Why Consulting and Other Lists Don’t Work in Our Industry

There are multitudes of lists in our industry. There are lists for people to consult with customers, lists for potential conference speakers, and many other lists. There are many more lists than ever before. Yet, those lists don’t seem to work. Why is that?

Because we don’t use them.

Let me explain – the people who want to be on those lists are motivated to get on them but then no-one actually uses those lists. Every time a new list comes out, someone I know will tell me what a great list it looks how, it’s free, I should get onto it, etc… You could spend your time on nothing but joining all these free lists that will help you get business, stay in touch, and any other multitude of things.

But there’s more to building a list than collecting names to put into it – you have to get someone to use it. And, unfortunately, it doesn’t seem that anyone does use them.

Here are some examples:

Consulting Lists
There seem to be many, many lists of consulting companies in this industry. The ones I’ve seen are free to join. None of my customers have found me using any of these types of lists. I’ve never gotten a single piece of business from them.

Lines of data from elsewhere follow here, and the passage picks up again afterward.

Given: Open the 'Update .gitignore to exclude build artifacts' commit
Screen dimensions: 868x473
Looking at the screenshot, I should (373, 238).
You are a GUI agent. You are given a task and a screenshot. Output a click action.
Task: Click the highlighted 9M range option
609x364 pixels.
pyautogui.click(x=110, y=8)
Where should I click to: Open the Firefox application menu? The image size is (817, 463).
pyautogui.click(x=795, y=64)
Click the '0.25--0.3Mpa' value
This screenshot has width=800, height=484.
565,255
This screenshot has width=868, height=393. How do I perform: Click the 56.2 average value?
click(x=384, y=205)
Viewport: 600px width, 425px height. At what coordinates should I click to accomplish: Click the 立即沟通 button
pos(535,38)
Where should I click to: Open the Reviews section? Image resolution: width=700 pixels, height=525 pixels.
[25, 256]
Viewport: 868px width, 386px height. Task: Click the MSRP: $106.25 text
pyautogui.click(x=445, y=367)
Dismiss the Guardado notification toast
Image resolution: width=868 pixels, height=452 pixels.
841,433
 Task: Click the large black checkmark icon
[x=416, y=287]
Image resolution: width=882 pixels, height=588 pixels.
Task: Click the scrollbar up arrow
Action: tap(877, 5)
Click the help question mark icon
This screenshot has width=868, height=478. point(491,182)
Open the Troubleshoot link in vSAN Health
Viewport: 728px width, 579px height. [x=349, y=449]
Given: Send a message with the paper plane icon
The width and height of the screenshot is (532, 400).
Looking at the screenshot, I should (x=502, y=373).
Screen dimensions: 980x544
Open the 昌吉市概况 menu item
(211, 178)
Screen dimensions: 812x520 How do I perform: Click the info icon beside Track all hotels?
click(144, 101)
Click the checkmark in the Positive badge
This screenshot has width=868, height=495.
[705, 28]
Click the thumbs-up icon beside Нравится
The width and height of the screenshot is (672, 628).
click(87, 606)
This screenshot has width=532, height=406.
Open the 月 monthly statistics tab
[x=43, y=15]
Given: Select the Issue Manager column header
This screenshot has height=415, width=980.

In addition, every big consulting company seems to have a large database of small consulting companies they could do business with. Many of us think that because we’d done business with these big firms and “know” people at them, that we’ll get future business. It’s not really true. It turns out that many of the big services groups, whether from the software vendors or the big services companies, don’t use their lists. They just don’t bother. They hire recruiters to go out into the world and find new companies. It’s not that they don’t like the companies on their lists, just that they no longer bother using them.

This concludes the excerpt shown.